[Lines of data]
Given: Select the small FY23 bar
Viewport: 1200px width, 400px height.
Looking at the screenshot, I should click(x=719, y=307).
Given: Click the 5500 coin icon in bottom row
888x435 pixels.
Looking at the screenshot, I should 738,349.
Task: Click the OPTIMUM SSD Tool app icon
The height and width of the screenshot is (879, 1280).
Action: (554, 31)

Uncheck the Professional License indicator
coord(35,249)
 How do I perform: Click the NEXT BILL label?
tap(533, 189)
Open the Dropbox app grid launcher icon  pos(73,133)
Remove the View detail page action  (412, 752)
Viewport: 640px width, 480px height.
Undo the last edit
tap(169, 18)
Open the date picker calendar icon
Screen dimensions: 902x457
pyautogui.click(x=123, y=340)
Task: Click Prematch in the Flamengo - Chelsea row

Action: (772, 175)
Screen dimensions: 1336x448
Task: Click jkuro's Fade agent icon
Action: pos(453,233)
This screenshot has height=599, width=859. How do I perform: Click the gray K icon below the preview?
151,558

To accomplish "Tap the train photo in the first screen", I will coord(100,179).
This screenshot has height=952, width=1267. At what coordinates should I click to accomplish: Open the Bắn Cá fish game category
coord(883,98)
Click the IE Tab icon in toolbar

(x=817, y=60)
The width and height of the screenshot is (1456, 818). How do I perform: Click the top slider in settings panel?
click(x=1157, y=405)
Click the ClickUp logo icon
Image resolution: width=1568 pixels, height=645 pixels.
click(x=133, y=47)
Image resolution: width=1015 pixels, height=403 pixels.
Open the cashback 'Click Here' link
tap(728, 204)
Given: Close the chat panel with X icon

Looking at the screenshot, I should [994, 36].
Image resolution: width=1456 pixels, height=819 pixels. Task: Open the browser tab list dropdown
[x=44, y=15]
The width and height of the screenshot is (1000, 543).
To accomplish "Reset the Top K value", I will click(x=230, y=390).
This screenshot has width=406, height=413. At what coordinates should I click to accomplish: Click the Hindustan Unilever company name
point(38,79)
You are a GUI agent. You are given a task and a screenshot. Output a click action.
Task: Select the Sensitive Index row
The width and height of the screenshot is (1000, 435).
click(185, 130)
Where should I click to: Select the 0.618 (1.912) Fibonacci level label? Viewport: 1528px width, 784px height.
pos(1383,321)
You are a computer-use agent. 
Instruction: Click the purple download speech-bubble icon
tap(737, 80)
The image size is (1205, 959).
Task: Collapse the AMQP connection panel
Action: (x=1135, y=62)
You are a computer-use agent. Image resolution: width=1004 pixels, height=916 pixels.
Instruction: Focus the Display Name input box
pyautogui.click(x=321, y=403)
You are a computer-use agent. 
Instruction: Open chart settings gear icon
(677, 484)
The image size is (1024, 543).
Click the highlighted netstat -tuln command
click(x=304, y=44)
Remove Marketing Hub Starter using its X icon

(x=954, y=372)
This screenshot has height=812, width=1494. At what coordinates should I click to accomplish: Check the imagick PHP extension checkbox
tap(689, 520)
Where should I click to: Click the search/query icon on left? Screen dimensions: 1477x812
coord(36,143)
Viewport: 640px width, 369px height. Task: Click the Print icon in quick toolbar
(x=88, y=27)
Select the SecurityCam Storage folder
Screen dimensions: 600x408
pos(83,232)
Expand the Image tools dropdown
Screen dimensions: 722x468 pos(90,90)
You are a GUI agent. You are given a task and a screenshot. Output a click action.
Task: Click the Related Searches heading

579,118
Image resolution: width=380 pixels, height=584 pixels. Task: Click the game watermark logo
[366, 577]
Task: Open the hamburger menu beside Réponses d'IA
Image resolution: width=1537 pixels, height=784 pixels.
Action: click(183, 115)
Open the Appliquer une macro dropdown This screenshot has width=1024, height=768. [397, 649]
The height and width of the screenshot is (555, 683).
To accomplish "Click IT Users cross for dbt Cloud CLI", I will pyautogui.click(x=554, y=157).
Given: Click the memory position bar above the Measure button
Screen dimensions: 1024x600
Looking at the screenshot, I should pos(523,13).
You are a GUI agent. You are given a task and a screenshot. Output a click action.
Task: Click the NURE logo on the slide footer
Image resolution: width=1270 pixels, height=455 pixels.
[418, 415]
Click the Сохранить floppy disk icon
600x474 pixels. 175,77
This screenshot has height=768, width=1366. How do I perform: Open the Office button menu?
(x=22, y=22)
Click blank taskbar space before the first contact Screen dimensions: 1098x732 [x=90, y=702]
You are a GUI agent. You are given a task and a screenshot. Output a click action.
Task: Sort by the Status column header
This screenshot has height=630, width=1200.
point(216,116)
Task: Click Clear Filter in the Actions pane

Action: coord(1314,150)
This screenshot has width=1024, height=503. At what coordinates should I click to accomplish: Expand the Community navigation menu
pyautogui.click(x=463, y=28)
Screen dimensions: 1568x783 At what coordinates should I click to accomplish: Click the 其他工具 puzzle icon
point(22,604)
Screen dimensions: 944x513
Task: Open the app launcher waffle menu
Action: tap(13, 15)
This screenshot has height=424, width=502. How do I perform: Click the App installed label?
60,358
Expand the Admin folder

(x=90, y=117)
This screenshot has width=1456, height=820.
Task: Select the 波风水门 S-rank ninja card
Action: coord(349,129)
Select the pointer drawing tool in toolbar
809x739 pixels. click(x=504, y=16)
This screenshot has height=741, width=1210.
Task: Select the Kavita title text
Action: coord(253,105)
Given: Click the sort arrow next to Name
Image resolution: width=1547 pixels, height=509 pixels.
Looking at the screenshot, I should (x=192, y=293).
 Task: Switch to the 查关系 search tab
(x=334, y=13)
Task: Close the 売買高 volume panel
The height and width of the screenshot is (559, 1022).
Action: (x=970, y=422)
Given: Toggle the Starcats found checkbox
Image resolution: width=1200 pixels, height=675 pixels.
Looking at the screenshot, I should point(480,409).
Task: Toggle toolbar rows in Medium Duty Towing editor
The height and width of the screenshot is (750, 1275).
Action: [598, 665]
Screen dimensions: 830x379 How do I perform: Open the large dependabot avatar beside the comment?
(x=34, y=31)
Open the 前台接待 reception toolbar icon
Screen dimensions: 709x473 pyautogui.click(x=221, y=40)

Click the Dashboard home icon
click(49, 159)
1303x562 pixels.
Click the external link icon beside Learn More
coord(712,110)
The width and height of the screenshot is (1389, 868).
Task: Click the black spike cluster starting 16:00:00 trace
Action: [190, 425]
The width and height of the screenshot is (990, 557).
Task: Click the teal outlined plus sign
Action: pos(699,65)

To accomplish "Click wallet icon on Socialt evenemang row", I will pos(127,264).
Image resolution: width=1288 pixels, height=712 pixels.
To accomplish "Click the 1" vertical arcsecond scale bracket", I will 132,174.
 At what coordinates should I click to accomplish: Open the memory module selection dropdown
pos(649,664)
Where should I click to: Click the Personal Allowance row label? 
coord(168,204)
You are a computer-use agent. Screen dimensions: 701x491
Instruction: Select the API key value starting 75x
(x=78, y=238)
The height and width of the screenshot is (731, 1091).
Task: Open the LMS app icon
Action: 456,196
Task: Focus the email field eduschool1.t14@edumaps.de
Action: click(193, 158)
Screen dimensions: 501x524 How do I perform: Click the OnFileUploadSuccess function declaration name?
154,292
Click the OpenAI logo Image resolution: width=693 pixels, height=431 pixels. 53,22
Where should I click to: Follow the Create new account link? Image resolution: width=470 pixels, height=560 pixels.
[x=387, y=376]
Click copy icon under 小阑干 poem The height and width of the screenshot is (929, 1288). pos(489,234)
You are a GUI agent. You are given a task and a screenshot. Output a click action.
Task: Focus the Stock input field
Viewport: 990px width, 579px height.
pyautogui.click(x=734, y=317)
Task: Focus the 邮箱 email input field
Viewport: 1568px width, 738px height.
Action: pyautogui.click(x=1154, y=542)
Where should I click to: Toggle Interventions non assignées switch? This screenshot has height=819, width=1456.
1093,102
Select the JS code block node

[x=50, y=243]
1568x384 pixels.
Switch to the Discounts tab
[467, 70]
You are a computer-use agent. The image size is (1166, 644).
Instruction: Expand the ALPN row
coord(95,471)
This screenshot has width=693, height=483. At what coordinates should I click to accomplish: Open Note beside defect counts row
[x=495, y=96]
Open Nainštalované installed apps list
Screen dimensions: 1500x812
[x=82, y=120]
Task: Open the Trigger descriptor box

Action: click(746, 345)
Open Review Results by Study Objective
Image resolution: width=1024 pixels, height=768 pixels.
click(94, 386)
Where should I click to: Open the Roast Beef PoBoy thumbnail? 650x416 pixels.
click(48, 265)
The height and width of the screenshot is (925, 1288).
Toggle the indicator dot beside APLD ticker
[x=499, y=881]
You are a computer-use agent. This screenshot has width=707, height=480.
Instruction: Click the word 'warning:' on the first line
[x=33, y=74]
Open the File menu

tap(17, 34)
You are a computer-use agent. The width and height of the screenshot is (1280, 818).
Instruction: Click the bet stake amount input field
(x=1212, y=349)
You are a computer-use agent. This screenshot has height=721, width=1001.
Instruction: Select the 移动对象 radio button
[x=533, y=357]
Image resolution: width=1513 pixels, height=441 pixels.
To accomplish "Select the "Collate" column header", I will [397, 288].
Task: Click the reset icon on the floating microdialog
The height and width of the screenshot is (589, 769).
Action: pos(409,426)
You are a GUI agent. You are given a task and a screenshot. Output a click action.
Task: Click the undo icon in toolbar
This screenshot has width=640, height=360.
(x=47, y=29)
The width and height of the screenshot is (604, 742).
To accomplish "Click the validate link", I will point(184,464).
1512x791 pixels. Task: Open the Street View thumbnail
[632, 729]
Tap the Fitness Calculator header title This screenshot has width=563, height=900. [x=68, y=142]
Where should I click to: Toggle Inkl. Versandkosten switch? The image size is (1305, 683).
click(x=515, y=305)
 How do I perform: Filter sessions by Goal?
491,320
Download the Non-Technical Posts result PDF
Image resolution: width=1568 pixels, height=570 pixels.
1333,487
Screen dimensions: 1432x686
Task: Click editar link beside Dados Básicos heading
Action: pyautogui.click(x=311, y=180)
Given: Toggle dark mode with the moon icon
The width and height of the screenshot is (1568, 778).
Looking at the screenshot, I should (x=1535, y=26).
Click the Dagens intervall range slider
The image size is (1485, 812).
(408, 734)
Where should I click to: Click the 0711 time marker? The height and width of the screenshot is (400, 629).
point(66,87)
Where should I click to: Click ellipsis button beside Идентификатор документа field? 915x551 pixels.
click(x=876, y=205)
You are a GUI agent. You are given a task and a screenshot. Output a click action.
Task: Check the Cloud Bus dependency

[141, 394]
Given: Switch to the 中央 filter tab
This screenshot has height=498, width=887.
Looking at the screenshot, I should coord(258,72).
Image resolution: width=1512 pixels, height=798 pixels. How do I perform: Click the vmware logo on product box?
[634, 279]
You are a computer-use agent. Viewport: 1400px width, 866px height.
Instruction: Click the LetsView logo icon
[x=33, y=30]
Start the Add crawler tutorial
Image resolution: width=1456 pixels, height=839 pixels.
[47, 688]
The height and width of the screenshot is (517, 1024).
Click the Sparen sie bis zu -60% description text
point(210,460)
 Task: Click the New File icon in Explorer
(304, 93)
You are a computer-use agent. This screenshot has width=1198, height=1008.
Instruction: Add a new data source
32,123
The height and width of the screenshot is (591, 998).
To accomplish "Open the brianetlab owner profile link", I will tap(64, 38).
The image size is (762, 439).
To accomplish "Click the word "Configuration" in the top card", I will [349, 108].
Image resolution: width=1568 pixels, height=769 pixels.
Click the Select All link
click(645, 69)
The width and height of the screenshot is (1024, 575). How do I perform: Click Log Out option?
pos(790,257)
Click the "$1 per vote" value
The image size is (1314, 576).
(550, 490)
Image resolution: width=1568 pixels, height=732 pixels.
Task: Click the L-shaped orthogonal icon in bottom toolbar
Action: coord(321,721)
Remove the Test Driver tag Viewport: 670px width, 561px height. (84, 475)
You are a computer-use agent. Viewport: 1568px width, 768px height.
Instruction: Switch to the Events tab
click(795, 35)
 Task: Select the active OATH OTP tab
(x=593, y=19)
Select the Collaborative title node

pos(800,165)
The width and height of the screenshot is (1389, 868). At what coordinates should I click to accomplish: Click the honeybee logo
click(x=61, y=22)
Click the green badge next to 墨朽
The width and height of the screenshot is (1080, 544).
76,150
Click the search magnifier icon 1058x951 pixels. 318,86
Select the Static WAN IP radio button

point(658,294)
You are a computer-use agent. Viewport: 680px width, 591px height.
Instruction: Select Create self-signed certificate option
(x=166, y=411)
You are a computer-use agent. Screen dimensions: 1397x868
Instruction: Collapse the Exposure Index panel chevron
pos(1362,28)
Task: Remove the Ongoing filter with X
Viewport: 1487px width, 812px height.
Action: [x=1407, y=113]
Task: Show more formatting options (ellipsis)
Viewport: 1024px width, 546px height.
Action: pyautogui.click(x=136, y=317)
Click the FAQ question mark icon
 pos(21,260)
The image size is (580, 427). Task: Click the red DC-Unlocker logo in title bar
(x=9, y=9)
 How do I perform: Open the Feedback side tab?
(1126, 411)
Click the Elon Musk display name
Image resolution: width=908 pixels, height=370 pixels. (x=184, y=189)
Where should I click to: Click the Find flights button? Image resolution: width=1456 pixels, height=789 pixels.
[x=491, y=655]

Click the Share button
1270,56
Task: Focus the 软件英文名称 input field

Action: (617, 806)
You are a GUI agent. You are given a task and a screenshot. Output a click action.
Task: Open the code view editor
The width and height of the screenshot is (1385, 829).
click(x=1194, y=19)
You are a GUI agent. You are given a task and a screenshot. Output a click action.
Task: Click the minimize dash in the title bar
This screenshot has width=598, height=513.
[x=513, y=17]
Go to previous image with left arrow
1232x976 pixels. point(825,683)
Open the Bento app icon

• [Task details] Extract every line of the listing that contains the string "text".

• [Solution]
Task: Select the Kavita title text
Click the Sparen sie bis zu -60% description text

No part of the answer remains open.